生徒会合宿その3
「うわははは! 者ども! 宴じゃ宴じゃ」
古川さんがハイテンションで叫んでいる。夕飯が庭でのバーベキューだから誰だってウキウキするだろうけど、彼女のはしゃぎっぷりと言ったら傍目から見てちょっとウザったいというのが正直なところだ。
「おいクリボー、うるせえ!」
ほら案の定、今津会長から一喝を食らっちゃった。だけどそれで大人しなくなると思ったら大間違いである。
「すがちー見ろよ、タンパク質がこーんなにあるぞ!」
テーブルにずらりと並べられたお肉のパックを指差して叫ぶ。牛肉豚肉鶏肉何でもありでまるでスーパーの精肉コーナーのようだが、量が半端じゃない。
「これ、全部食べ切れるかな……?」
「私の胃袋がある。心配すんな!」
古川さんのお腹からぐぅ~、という音がした。あまりのタイミングの良さに彼女も私も爆笑してしまった。
「よーし、いい感じになってきたぞー」
今津会長の言う通り、炭火はほんのりと赤く燃えて準備万端といったところまでなっていた。実際に炭火を起こしたのは茶川さんだったけど、彼女は相当器用な手つきで炭を転がしていた。

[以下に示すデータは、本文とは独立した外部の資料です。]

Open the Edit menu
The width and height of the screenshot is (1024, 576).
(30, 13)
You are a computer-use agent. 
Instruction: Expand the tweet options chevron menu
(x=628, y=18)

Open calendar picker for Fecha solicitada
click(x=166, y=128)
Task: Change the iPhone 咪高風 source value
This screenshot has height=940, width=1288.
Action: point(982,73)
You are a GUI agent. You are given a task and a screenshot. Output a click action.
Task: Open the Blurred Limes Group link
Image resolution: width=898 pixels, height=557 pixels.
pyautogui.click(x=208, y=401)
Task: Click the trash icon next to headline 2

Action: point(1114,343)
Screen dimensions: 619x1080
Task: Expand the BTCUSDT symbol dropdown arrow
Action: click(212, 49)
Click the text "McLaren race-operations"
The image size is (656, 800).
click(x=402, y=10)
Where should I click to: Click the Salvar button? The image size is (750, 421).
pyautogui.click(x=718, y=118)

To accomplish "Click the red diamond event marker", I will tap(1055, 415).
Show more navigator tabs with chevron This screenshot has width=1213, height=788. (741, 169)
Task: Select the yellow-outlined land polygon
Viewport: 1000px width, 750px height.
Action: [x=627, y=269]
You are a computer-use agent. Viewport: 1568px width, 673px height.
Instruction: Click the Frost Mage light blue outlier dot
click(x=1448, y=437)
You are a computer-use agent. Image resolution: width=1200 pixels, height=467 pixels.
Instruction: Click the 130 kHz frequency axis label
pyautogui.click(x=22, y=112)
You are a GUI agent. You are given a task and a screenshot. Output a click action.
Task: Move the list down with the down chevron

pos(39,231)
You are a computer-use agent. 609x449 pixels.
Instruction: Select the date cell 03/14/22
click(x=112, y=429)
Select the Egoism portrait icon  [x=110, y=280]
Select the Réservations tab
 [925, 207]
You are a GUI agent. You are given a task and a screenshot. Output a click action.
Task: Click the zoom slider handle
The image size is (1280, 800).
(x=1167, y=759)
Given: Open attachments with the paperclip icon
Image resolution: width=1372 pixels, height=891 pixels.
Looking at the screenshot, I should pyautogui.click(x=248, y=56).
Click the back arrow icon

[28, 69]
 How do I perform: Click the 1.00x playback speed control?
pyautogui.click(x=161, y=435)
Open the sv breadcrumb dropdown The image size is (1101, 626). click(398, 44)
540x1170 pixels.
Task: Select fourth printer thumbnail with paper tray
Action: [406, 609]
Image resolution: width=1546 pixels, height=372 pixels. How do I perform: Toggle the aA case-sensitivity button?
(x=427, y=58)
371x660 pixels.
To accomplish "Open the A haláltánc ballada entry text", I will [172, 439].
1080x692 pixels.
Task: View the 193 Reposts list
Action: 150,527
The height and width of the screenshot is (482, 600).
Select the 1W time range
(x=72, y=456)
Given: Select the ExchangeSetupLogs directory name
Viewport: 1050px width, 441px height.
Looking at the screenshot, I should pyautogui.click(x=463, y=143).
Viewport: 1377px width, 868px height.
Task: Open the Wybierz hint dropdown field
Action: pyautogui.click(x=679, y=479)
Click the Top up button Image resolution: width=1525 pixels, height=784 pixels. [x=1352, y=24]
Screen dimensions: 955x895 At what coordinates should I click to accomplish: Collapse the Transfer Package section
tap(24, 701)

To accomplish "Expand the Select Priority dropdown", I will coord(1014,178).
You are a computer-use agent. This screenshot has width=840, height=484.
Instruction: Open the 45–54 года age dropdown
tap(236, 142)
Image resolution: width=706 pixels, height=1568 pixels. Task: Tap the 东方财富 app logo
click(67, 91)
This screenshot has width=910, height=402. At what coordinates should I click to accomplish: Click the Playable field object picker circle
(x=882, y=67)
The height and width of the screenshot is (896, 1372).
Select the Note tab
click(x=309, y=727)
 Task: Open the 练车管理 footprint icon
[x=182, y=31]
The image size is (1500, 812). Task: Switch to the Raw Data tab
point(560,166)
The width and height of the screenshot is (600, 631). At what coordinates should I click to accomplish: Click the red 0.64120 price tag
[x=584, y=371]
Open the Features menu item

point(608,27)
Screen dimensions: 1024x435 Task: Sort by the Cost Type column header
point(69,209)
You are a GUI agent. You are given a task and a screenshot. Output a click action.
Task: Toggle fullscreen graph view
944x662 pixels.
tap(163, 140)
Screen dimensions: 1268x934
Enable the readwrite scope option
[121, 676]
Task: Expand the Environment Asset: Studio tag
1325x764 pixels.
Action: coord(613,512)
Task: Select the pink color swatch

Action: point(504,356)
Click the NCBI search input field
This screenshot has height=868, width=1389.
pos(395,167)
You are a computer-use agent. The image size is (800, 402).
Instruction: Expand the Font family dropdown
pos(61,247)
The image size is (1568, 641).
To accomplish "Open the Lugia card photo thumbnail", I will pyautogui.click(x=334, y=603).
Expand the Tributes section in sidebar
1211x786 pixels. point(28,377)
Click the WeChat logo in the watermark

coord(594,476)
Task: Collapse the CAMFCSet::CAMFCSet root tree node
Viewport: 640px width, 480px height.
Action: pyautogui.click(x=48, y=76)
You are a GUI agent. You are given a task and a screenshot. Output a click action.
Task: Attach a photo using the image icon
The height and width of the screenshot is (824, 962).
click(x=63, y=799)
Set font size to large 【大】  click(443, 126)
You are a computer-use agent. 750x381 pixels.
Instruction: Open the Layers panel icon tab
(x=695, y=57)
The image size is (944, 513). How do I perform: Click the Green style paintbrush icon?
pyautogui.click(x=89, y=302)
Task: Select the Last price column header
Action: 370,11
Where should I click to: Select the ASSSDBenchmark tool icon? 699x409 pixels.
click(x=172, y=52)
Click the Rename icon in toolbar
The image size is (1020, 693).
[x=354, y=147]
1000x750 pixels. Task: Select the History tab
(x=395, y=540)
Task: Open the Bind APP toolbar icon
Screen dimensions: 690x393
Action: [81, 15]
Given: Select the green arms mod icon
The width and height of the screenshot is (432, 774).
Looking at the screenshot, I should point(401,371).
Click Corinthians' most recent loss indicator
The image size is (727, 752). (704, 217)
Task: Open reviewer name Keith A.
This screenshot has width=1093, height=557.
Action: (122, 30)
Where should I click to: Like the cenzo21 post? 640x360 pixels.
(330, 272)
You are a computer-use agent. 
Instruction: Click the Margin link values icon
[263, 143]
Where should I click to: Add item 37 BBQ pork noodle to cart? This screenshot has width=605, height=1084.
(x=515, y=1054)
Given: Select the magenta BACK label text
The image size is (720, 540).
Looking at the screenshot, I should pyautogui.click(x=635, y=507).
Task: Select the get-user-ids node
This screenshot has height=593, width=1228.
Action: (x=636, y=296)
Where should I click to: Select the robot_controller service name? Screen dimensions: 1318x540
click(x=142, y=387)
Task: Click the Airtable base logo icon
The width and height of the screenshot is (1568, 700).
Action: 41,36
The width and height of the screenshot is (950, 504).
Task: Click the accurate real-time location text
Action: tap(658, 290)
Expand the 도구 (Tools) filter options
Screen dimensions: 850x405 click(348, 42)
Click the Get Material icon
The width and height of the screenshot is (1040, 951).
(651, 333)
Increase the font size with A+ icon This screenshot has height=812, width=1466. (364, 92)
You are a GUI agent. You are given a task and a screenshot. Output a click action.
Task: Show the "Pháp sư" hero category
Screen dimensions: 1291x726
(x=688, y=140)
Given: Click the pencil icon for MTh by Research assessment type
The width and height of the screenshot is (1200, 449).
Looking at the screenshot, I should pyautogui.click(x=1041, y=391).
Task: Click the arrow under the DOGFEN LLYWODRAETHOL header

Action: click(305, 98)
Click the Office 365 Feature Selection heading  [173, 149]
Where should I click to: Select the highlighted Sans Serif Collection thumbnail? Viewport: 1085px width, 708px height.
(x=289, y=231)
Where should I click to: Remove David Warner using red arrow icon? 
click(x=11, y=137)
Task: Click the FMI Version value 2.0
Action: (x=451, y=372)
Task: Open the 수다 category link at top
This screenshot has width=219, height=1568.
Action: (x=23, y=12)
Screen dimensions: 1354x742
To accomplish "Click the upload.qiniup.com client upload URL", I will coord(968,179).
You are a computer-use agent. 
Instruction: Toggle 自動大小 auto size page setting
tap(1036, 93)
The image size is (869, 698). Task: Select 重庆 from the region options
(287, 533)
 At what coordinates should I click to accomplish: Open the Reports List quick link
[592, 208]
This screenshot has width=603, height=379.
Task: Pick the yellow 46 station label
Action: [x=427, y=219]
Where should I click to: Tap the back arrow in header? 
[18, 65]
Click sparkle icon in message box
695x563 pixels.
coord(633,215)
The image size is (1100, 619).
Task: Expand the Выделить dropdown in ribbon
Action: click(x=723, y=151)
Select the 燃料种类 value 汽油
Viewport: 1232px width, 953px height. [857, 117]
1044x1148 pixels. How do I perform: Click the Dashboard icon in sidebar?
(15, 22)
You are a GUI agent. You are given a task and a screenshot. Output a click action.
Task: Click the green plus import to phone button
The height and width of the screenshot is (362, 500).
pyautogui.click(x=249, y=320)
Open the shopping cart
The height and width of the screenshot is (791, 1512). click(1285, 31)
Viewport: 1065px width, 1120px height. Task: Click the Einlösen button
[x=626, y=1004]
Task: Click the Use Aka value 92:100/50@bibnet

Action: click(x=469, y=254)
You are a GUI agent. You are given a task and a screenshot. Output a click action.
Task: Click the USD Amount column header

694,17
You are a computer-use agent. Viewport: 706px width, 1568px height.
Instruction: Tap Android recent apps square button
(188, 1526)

金網が乗せられて、いよいよ調理開始である。河邑先輩のご家族含めての大人数のバーベキューは肉の奪い合いになり、焼けたと思った途端に消えていった。最初は多すぎると思っていたが、たちまちなくなっていった。その反面、河邑家で育てた野菜は残りがちになっている。みんなどれだけ肉に飢えてるんだろう。きくさんも年なのにガンガン肉を食べてるし。これが長寿の秘訣なのかな。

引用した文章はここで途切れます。